Extracted data:
#####

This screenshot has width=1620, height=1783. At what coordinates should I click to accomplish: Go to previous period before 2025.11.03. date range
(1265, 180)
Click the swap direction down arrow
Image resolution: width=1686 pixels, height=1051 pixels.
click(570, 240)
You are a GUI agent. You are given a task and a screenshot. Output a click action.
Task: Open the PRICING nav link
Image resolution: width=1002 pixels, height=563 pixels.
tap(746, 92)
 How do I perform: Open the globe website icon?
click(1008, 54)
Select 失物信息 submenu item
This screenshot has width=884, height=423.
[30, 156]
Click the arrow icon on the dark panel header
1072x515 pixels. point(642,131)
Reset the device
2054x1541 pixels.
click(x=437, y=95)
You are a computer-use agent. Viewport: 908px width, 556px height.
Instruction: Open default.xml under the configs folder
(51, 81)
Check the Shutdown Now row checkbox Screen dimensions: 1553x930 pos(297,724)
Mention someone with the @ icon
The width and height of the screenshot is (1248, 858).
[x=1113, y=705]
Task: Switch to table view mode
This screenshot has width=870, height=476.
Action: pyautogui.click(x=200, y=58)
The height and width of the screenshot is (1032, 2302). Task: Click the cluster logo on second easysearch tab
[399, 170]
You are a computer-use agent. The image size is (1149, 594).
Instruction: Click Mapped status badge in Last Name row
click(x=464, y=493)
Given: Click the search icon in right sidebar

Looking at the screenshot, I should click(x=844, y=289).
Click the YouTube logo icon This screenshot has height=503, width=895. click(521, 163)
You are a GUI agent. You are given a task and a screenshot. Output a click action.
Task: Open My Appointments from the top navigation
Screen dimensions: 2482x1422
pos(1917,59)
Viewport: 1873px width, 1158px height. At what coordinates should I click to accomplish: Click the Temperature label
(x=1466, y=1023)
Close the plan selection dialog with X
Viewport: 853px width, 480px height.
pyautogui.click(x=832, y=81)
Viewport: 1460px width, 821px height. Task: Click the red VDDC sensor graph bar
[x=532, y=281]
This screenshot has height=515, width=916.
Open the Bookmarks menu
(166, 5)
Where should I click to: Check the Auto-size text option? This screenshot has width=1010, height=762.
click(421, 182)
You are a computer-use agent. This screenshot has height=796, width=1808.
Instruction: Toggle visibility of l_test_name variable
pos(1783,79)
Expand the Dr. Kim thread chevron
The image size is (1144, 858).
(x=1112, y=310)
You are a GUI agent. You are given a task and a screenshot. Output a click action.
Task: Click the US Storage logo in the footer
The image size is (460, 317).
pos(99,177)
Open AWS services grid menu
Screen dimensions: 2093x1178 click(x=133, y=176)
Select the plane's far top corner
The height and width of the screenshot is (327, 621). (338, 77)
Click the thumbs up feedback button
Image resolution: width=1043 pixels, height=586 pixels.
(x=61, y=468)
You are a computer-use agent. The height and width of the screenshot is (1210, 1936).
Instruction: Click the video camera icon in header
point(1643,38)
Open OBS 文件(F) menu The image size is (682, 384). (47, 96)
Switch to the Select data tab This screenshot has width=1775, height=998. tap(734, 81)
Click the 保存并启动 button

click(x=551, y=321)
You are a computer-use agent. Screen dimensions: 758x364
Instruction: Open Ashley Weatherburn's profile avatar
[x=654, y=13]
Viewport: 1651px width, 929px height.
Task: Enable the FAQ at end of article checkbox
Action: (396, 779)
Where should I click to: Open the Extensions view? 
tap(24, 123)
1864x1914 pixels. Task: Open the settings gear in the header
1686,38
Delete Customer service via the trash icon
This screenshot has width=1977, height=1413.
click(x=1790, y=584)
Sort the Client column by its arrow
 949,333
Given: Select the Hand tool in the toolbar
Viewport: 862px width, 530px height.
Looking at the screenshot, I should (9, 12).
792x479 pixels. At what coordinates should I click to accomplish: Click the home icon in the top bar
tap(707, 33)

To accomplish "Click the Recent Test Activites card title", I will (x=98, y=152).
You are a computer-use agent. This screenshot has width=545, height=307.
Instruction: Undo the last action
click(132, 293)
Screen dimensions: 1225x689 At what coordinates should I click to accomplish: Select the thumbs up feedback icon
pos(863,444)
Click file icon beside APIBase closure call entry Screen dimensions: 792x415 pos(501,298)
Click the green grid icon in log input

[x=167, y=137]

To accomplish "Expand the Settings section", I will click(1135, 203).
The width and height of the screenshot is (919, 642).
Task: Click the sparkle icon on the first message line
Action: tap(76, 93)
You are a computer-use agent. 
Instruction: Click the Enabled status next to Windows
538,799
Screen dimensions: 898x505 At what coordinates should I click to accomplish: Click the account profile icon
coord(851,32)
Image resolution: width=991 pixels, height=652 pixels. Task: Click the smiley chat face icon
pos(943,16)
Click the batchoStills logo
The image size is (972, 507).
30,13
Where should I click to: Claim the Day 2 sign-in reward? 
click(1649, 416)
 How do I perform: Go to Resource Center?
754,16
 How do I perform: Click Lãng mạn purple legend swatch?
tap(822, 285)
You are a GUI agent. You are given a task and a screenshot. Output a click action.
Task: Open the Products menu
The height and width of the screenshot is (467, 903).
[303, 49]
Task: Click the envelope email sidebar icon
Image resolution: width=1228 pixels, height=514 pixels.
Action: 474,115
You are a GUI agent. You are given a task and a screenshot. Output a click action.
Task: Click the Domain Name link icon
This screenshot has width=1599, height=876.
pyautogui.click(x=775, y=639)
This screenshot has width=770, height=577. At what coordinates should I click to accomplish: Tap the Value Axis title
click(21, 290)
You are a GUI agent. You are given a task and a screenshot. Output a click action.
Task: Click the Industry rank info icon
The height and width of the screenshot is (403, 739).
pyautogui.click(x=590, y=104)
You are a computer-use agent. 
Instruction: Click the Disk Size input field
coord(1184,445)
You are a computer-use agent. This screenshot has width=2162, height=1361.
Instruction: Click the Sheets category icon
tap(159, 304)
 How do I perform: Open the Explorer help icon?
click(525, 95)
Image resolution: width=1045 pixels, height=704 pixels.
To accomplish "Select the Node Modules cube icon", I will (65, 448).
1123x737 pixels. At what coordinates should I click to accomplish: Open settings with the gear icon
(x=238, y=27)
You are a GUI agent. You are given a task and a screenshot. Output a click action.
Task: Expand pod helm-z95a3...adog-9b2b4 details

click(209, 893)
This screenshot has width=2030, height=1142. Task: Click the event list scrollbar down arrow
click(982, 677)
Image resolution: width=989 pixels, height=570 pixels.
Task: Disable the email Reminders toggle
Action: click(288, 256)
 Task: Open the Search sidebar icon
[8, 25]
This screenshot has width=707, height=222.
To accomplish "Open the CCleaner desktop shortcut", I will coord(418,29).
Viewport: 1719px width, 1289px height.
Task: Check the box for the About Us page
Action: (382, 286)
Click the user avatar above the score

#####

Aim of the exercise: Output the listing above exactly as it appears.

Solution for this exercise:
This screenshot has width=1620, height=1783. At what coordinates should I click to accomplish: Go to previous period before 2025.11.03. date range
(1265, 180)
Click the swap direction down arrow
Image resolution: width=1686 pixels, height=1051 pixels.
click(570, 240)
You are a GUI agent. You are given a task and a screenshot. Output a click action.
Task: Open the PRICING nav link
Image resolution: width=1002 pixels, height=563 pixels.
tap(746, 92)
 How do I perform: Open the globe website icon?
click(1008, 54)
Select 失物信息 submenu item
This screenshot has width=884, height=423.
[30, 156]
Click the arrow icon on the dark panel header
1072x515 pixels. point(642,131)
Reset the device
2054x1541 pixels.
click(x=437, y=95)
You are a computer-use agent. Viewport: 908px width, 556px height.
Instruction: Open default.xml under the configs folder
(51, 81)
Check the Shutdown Now row checkbox Screen dimensions: 1553x930 pos(297,724)
Mention someone with the @ icon
The width and height of the screenshot is (1248, 858).
[x=1113, y=705]
Task: Switch to table view mode
This screenshot has width=870, height=476.
Action: pyautogui.click(x=200, y=58)
The height and width of the screenshot is (1032, 2302). Task: Click the cluster logo on second easysearch tab
[399, 170]
You are a computer-use agent. The image size is (1149, 594).
Instruction: Click Mapped status badge in Last Name row
click(x=464, y=493)
Given: Click the search icon in right sidebar

Looking at the screenshot, I should click(x=844, y=289).
Click the YouTube logo icon This screenshot has height=503, width=895. click(521, 163)
You are a GUI agent. You are given a task and a screenshot. Output a click action.
Task: Open My Appointments from the top navigation
Screen dimensions: 2482x1422
pos(1917,59)
Viewport: 1873px width, 1158px height. At what coordinates should I click to accomplish: Click the Temperature label
(x=1466, y=1023)
Close the plan selection dialog with X
Viewport: 853px width, 480px height.
pyautogui.click(x=832, y=81)
Viewport: 1460px width, 821px height. Task: Click the red VDDC sensor graph bar
[x=532, y=281]
This screenshot has height=515, width=916.
Open the Bookmarks menu
(166, 5)
Where should I click to: Check the Auto-size text option? This screenshot has width=1010, height=762.
click(421, 182)
You are a computer-use agent. This screenshot has height=796, width=1808.
Instruction: Toggle visibility of l_test_name variable
pos(1783,79)
Expand the Dr. Kim thread chevron
The image size is (1144, 858).
(x=1112, y=310)
You are a GUI agent. You are given a task and a screenshot. Output a click action.
Task: Click the US Storage logo in the footer
The image size is (460, 317).
pos(99,177)
Open AWS services grid menu
Screen dimensions: 2093x1178 click(x=133, y=176)
Select the plane's far top corner
The height and width of the screenshot is (327, 621). (338, 77)
Click the thumbs up feedback button
Image resolution: width=1043 pixels, height=586 pixels.
(x=61, y=468)
You are a computer-use agent. The height and width of the screenshot is (1210, 1936).
Instruction: Click the video camera icon in header
point(1643,38)
Open OBS 文件(F) menu The image size is (682, 384). (47, 96)
Switch to the Select data tab This screenshot has width=1775, height=998. tap(734, 81)
Click the 保存并启动 button

click(x=551, y=321)
You are a computer-use agent. Screen dimensions: 758x364
Instruction: Open Ashley Weatherburn's profile avatar
[x=654, y=13]
Viewport: 1651px width, 929px height.
Task: Enable the FAQ at end of article checkbox
Action: (396, 779)
Where should I click to: Open the Extensions view? 
tap(24, 123)
1864x1914 pixels. Task: Open the settings gear in the header
1686,38
Delete Customer service via the trash icon
This screenshot has width=1977, height=1413.
click(x=1790, y=584)
Sort the Client column by its arrow
 949,333
Given: Select the Hand tool in the toolbar
Viewport: 862px width, 530px height.
Looking at the screenshot, I should (9, 12).
792x479 pixels. At what coordinates should I click to accomplish: Click the home icon in the top bar
tap(707, 33)

To accomplish "Click the Recent Test Activites card title", I will (x=98, y=152).
You are a computer-use agent. This screenshot has width=545, height=307.
Instruction: Undo the last action
click(132, 293)
Screen dimensions: 1225x689 At what coordinates should I click to accomplish: Select the thumbs up feedback icon
pos(863,444)
Click file icon beside APIBase closure call entry Screen dimensions: 792x415 pos(501,298)
Click the green grid icon in log input

[x=167, y=137]

To accomplish "Expand the Settings section", I will click(1135, 203).
The width and height of the screenshot is (919, 642).
Task: Click the sparkle icon on the first message line
Action: tap(76, 93)
You are a computer-use agent. 
Instruction: Click the Enabled status next to Windows
538,799
Screen dimensions: 898x505 At what coordinates should I click to accomplish: Click the account profile icon
coord(851,32)
Image resolution: width=991 pixels, height=652 pixels. Task: Click the smiley chat face icon
pos(943,16)
Click the batchoStills logo
The image size is (972, 507).
30,13
Where should I click to: Claim the Day 2 sign-in reward? 
click(1649, 416)
 How do I perform: Go to Resource Center?
754,16
 How do I perform: Click Lãng mạn purple legend swatch?
tap(822, 285)
You are a GUI agent. You are given a task and a screenshot. Output a click action.
Task: Open the Products menu
The height and width of the screenshot is (467, 903).
[303, 49]
Task: Click the envelope email sidebar icon
Image resolution: width=1228 pixels, height=514 pixels.
Action: 474,115
You are a GUI agent. You are given a task and a screenshot. Output a click action.
Task: Click the Domain Name link icon
This screenshot has width=1599, height=876.
pyautogui.click(x=775, y=639)
This screenshot has width=770, height=577. At what coordinates should I click to accomplish: Tap the Value Axis title
click(21, 290)
You are a GUI agent. You are given a task and a screenshot. Output a click action.
Task: Click the Industry rank info icon
The height and width of the screenshot is (403, 739).
pyautogui.click(x=590, y=104)
You are a computer-use agent. 
Instruction: Click the Disk Size input field
coord(1184,445)
You are a computer-use agent. This screenshot has width=2162, height=1361.
Instruction: Click the Sheets category icon
tap(159, 304)
 How do I perform: Open the Explorer help icon?
click(525, 95)
Image resolution: width=1045 pixels, height=704 pixels.
To accomplish "Select the Node Modules cube icon", I will (65, 448).
1123x737 pixels. At what coordinates should I click to accomplish: Open settings with the gear icon
(x=238, y=27)
You are a GUI agent. You are given a task and a screenshot. Output a click action.
Task: Expand pod helm-z95a3...adog-9b2b4 details

click(209, 893)
This screenshot has width=2030, height=1142. Task: Click the event list scrollbar down arrow
click(982, 677)
Image resolution: width=989 pixels, height=570 pixels.
Task: Disable the email Reminders toggle
Action: click(288, 256)
 Task: Open the Search sidebar icon
[8, 25]
This screenshot has width=707, height=222.
To accomplish "Open the CCleaner desktop shortcut", I will coord(418,29).
Viewport: 1719px width, 1289px height.
Task: Check the box for the About Us page
Action: (382, 286)
Click the user avatar above the score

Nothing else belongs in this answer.